==== Source records
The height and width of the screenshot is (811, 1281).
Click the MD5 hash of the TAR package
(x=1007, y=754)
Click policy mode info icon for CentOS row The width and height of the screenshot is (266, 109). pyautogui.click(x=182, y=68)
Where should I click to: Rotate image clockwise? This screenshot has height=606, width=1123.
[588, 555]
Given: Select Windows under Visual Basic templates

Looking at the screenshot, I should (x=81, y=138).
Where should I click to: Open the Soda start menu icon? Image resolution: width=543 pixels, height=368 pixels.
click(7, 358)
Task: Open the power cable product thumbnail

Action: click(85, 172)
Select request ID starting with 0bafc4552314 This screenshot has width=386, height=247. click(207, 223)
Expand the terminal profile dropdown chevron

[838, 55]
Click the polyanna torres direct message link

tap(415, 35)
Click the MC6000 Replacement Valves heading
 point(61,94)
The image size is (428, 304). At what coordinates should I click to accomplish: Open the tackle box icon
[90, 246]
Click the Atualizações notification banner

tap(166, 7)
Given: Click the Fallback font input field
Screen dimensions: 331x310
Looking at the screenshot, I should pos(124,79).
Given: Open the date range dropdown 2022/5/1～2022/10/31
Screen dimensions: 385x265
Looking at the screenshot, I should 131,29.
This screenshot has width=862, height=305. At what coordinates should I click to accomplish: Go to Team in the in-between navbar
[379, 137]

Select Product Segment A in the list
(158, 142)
========
Exactly and only the lines from the line containing "Given: Open the" through the last line of the entries should be copied, both ends included.

Exercise output:
Given: Open the date range dropdown 2022/5/1～2022/10/31
Screen dimensions: 385x265
Looking at the screenshot, I should 131,29.
This screenshot has width=862, height=305. At what coordinates should I click to accomplish: Go to Team in the in-between navbar
[379, 137]

Select Product Segment A in the list
(158, 142)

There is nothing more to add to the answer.